– Смотри, этот юноша еще покажет себя.
– Он совсем же ученик.
– Знаю. Я говорю: он еще покажет себя. Посмотри его чертежи.
Перикл видел человека искусства как бы насквозь, точно сквозь стекло. Угадывал его знания. И оценивал его умение и трудолюбие. Особенно – последнее…
И вот Фидий направился к холму вместе с Мнезиклом. Пройдя агору́ и ступив на панафинейскую дорогу, Мнезикл указал:
– Вот дорога на Акрополь.
Фидий кивнул.
– Она останется дорогою и впредь…
Фидий укоротил шаг, осмотрелся вокруг, полюбовался холмом. Он согласился:
– Это так.
И они пошли дальше.
Вот они приближаются к западному краю Акрополя. Здесь кончается панафинейская дорога. Мнезикл говорит:
– Во все времена афиняне, а может быть, и их предки – пеласги – поднимались на холм по этой дороге…
– Наверное, так.
– Они не знали сюда другого пути…
И Мнезикл подождал, что скажет Фидий.
– Это так, – сказал Фидий.
– Стало быть, нет смысла прокладывать к Акрополю другой путь. Не надо растрачивать силы на то, что уже найдено и сделано самой природой, к тому же в лучшем виде.
Нельзя не согласиться с Мнезиклом…
Беседуя, они взошли на холм. И снова остановились на том самом месте, где край холма не обозначен явственно, но несомненно ощущается, где панафинейская дорога так удачно сопрягается с поверхностью холма.
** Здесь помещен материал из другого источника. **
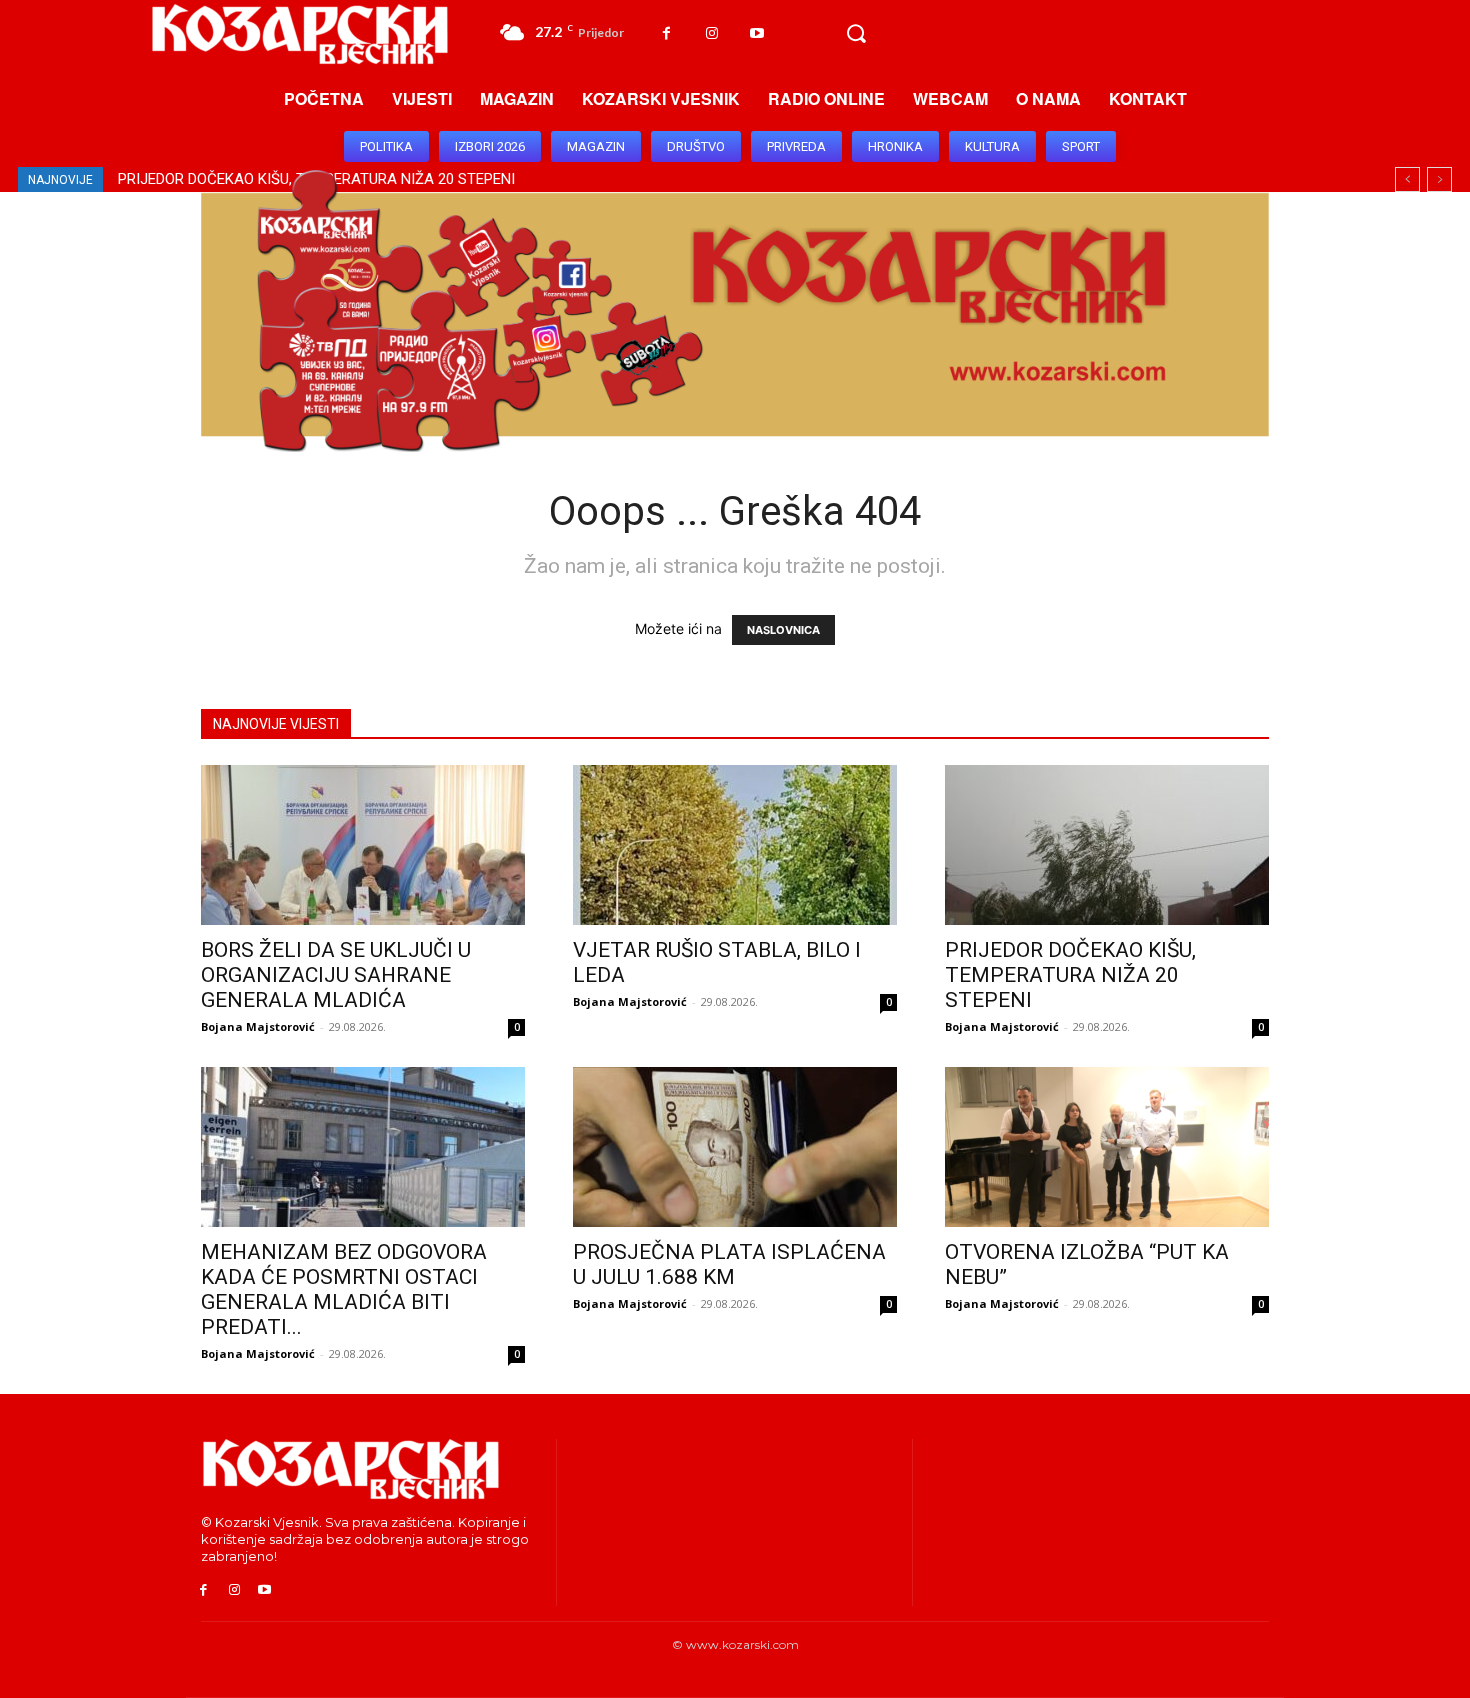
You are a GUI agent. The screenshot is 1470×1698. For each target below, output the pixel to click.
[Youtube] (756, 33)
– Там будут храмы? – спросил Мнезикл, указывая рукою на простирающуюся перед ними землю, поросшую сорной травой.
– Возможно.
– И различные изваяния?
– Возможно.
– Среди этих стен? – И Мнезикл мысленно прошелся по стенам Акрополя.
– Разумеется, – ответил Фидий.
– В таком случае… – И Мнезикл, отойдя на несколько шагов и просияв лицом, воскликнул: – В таком случае вот здесь, на этом месте, следует устроить вход!
Фидий спросил:
– Вход?
– Да. Ворота, достойно указующие на нечто. Вход, подготовляющий посетителя к величественному зрелищу. Наконец, укрепление, запирающее эту дорогу на вершине холма!
Фидий прошелся взад и вперед. Поднялся немного выше, снова вернулся на место. Поглядел на все четыре стороны света. И сказал:
– Ты говоришь – вход?
– Да. Пропилеи не совсем обычные: мощные и величественные. В них должна сочетаться сила Афин с их красотою. Поэзия и сила!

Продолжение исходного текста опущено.